What you need to do - Return, unchanged and word for word, the lines of the items running from the line that contains "The width and height of the screenshot is (690, 1494)." through the end of the items.

Data records -
[start]

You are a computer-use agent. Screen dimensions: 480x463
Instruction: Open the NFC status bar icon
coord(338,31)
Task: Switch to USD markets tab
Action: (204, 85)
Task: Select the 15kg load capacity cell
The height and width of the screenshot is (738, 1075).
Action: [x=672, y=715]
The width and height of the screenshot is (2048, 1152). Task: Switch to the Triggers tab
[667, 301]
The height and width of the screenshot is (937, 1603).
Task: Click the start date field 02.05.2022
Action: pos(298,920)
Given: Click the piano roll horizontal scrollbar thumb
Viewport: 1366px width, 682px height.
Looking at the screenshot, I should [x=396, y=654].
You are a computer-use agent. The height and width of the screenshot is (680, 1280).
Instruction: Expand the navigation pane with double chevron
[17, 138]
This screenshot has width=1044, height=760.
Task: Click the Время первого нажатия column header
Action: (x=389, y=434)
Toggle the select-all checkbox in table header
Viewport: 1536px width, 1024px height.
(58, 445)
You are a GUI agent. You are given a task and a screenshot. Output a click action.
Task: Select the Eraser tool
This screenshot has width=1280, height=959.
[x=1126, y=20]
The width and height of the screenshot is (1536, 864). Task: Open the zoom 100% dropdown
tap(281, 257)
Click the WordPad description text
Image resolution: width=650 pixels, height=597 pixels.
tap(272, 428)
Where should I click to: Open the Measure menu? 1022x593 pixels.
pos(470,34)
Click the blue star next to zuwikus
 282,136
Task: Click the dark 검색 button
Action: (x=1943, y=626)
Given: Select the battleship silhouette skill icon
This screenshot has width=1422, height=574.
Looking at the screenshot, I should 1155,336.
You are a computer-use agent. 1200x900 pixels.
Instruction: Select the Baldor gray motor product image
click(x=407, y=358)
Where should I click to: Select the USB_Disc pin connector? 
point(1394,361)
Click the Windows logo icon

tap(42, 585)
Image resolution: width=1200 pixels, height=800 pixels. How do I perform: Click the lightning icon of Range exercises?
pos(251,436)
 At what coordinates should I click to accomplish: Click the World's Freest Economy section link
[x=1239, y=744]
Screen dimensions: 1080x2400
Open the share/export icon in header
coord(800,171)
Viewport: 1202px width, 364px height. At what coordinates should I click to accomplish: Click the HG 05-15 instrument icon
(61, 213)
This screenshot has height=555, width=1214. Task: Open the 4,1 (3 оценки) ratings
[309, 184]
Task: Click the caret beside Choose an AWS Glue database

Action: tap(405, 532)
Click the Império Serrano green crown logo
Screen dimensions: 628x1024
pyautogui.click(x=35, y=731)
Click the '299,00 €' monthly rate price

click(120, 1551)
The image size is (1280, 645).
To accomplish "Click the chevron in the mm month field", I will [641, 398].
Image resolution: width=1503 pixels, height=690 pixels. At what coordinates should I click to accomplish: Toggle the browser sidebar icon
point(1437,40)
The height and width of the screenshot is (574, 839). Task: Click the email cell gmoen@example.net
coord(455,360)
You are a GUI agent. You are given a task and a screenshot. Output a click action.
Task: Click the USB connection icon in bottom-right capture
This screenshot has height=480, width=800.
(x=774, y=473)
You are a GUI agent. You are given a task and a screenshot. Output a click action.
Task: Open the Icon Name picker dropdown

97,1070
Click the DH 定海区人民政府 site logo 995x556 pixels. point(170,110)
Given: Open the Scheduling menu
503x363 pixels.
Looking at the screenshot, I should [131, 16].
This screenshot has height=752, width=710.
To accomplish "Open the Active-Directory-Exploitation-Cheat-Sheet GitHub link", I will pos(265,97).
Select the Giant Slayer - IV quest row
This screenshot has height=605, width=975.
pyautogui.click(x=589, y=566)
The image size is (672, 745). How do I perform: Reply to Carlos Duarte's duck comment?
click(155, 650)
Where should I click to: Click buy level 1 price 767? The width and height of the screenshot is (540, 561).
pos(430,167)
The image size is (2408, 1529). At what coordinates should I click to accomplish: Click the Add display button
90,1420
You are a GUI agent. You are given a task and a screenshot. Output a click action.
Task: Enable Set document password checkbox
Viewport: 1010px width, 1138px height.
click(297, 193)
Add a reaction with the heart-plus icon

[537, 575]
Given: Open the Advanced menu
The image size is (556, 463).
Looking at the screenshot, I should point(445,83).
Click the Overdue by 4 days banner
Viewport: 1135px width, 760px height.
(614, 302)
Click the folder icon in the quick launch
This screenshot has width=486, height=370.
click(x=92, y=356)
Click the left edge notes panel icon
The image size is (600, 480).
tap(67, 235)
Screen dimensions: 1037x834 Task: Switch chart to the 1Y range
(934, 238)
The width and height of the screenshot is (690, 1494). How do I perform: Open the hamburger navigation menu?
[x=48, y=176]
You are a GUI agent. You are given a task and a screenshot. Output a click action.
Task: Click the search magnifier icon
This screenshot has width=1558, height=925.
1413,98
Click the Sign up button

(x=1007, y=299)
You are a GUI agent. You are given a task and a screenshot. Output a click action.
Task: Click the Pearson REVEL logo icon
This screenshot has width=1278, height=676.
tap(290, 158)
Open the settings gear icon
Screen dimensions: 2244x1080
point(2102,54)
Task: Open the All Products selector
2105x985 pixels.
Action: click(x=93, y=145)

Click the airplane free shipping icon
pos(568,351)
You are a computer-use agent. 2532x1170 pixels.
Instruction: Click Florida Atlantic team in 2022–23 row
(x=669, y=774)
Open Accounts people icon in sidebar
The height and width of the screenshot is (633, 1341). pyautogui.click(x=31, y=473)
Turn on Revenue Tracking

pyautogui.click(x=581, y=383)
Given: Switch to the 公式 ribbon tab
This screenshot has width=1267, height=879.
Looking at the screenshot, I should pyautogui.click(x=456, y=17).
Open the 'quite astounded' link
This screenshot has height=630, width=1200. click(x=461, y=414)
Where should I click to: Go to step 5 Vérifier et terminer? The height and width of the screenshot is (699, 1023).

[end]

Response to this exercise -
The width and height of the screenshot is (690, 1494). How do I perform: Open the hamburger navigation menu?
[x=48, y=176]
You are a GUI agent. You are given a task and a screenshot. Output a click action.
Task: Click the search magnifier icon
This screenshot has width=1558, height=925.
1413,98
Click the Sign up button

(x=1007, y=299)
You are a GUI agent. You are given a task and a screenshot. Output a click action.
Task: Click the Pearson REVEL logo icon
This screenshot has width=1278, height=676.
tap(290, 158)
Open the settings gear icon
Screen dimensions: 2244x1080
point(2102,54)
Task: Open the All Products selector
2105x985 pixels.
Action: click(x=93, y=145)

Click the airplane free shipping icon
pos(568,351)
You are a computer-use agent. 2532x1170 pixels.
Instruction: Click Florida Atlantic team in 2022–23 row
(x=669, y=774)
Open Accounts people icon in sidebar
The height and width of the screenshot is (633, 1341). pyautogui.click(x=31, y=473)
Turn on Revenue Tracking

pyautogui.click(x=581, y=383)
Given: Switch to the 公式 ribbon tab
This screenshot has width=1267, height=879.
Looking at the screenshot, I should pyautogui.click(x=456, y=17).
Open the 'quite astounded' link
This screenshot has height=630, width=1200. click(x=461, y=414)
Where should I click to: Go to step 5 Vérifier et terminer? The height and width of the screenshot is (699, 1023).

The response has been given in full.